The visarjan teaching kept returning to something that finally landed: dissolution is not the end of practice. It is not the final goal. It is the necessary clearing that allows the next invocation. Visarjan is the rhythm, not the conclusion.
This inverts the usual understanding where enlightenment (the ultimate non-dual realization, the final dissolution) is presented as the endpoint. Instead, the teaching suggests: dissolution and invocation are a perpetual pulse. You invoke. You relate. You dissolve. You invoke again. Fresh. The cycle is the practice.
The emotional reality of visarjan—the grief of releasing the beloved murti—is not a side effect. It is the teaching. You must feel the loss completely. Your attachment is not a weakness to overcome but the price of love. And releasing that attachment while maintaining the love is the skill being developed.
First wire (obvious): Dissolution as necessary part of the cycle, not the end.
Second wire (deeper): What people call "spiritual maturity" might actually be the capacity to move fluidly between invocation and dissolution without getting stuck in either. Not achieving a state but developing flexibility.
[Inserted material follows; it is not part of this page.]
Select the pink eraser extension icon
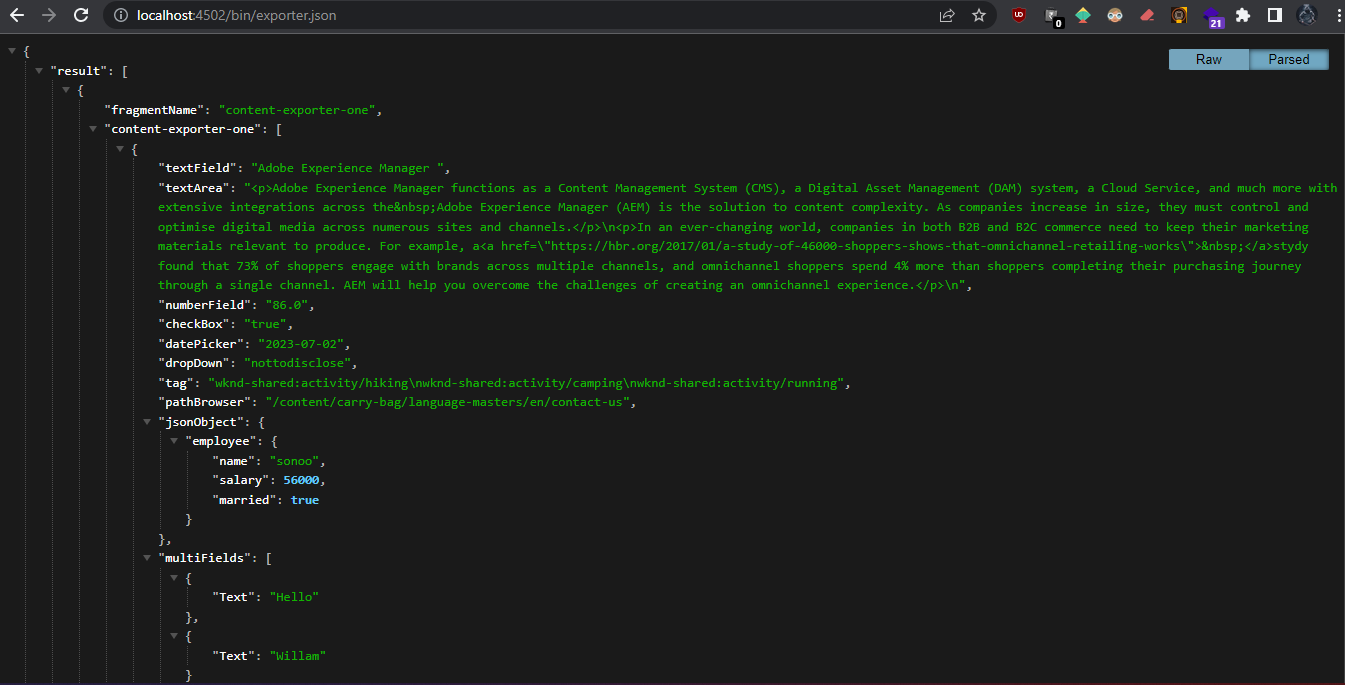 1147,15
Third wire (uncomfortable): If dissolution is perpetual necessity, then there is no endpoint to spiritual practice. There is only deepening skill at the dance of engagement and release. This means enlightenment as "the final achievement" is a misframe.
Domain: Visarjan — The Dissolution Into Void directly. Prana Pratistha as the mirror. Brahmo-Shakti as the metaphysical grounding (formless and form eternally dancing, not collapsing into one).
Cross-domain: Grief and Meaning-Making (grief as the vehicle for integration, not obstacle), Being and Temporality (existence as perpetual arising and passing, not reaching a final state).
Collision candidate: The tension between "enlightenment as endpoint" (Vedantic goal) and "enlightenment as perpetual recognition" (non-dual Śaiva view) might be resolved by "enlightenment as the capacity to dance between invocation and dissolution indefinitely."
Generative question: If the cycle is perpetual, does someone "realize" enlightenment at a specific moment, or is enlightenment the name we give to the capacity to maintain the dance indefinitely?